Document segment>
---
THE HAROLD HERALD BOOK REVIEW
Ambition as a Historical Catalyst:
Burr, Lincoln, 1876, Empire, Hollywood, and Washington D.C.
by Gore Vidal.
Ballantine Press, $5.95 ea.
By all rights, Aaron Burr should have been the third president of the United States. If not the third, then certainly the fourth. When he and Thomas Jefferson secured the identical number of electoral votes following the election of 1800, Burr stood aside, accepted the vice presidency, and bided his time. The presidency would certainly be his eventually. Hadn’t John Adams set the executive precedent by accepting the second spot, then ascending in due course? Hadn’t Jefferson promised his support when the time came? But Jefferson would prove unfailingly vague when it came to political commitments. He was wary of Burr and isolated the vice president within his Cabinet. Jefferson wouldn’t allow Burr to resign with honor — until, that is, Burr hadn’t the time to organize a credible campaign for 1804. Jefferson then framed Burr for treason, tried him and while he couldn’t prove the trumped-up charges, the president had by then effectively obliterated Burr’s political viability, thus securing his own and, by naming James Madison vice president, a Virginian ascension.
At least, that’s Burr’s version of events.
---
[Records for locating described items]
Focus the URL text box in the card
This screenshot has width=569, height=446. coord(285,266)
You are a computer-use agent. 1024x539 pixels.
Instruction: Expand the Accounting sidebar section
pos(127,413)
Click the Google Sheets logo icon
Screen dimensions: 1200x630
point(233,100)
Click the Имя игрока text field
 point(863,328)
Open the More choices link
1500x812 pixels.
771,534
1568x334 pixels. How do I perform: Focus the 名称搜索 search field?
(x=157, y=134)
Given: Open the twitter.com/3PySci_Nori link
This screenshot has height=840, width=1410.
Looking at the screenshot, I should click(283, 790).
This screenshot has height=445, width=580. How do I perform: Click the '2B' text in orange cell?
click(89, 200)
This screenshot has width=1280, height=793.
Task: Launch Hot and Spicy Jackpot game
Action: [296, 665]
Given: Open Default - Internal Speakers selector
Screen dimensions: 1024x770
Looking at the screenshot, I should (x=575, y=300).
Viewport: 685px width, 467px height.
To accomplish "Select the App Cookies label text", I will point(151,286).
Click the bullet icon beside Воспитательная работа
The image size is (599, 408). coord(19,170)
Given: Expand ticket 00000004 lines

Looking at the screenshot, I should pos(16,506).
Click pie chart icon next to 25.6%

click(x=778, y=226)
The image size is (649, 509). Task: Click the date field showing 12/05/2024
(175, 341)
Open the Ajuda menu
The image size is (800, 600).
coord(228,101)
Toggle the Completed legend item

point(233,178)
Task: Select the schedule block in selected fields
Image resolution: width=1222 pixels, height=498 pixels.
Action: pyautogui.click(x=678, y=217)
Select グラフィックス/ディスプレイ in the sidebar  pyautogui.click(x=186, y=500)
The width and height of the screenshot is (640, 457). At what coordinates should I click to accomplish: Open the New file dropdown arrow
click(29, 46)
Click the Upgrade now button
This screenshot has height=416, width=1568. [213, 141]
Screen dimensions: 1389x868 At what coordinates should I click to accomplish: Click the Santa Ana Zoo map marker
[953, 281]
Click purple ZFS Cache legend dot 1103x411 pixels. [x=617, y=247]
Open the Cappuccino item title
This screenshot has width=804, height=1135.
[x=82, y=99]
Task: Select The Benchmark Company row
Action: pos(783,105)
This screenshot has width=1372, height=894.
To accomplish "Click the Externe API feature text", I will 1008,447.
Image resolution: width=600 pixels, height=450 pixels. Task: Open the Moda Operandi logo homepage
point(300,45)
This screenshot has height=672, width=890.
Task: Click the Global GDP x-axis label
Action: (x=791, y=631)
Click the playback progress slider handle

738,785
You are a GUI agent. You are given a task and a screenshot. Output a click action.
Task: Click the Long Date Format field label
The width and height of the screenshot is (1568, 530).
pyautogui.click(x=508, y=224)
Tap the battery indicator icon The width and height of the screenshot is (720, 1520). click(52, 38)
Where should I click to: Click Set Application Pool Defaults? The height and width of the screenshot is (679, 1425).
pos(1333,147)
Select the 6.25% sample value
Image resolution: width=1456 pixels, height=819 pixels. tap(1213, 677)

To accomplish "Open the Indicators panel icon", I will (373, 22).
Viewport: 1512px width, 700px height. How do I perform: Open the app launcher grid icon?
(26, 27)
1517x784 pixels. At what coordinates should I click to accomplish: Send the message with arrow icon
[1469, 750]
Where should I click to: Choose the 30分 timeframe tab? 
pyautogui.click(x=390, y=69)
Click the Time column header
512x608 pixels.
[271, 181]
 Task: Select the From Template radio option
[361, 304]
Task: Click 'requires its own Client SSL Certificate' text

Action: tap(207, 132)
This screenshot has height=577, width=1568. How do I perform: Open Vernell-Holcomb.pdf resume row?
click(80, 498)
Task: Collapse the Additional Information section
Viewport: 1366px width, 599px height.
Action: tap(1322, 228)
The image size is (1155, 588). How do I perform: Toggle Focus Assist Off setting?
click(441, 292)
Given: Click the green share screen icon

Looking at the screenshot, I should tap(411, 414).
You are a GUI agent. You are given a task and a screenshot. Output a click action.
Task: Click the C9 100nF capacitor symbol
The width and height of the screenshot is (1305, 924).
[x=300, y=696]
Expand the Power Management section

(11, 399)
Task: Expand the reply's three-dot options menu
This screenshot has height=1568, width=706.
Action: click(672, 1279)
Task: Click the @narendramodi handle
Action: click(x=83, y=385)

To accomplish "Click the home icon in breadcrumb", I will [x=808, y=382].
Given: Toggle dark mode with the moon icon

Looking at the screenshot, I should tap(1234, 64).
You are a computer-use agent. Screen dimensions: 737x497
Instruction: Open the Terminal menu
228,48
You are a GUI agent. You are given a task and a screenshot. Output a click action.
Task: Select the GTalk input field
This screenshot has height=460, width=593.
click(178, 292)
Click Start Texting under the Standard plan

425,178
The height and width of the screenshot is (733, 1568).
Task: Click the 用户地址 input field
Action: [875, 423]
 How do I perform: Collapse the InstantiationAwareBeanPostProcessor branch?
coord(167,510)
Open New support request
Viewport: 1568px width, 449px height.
---
Task> Translate this sentence from the book review into French: "At least, that’s Burr’s version of events." This listing comes from a different source than the book review.

Result> Du moins, c’est la version des faits selon Burr.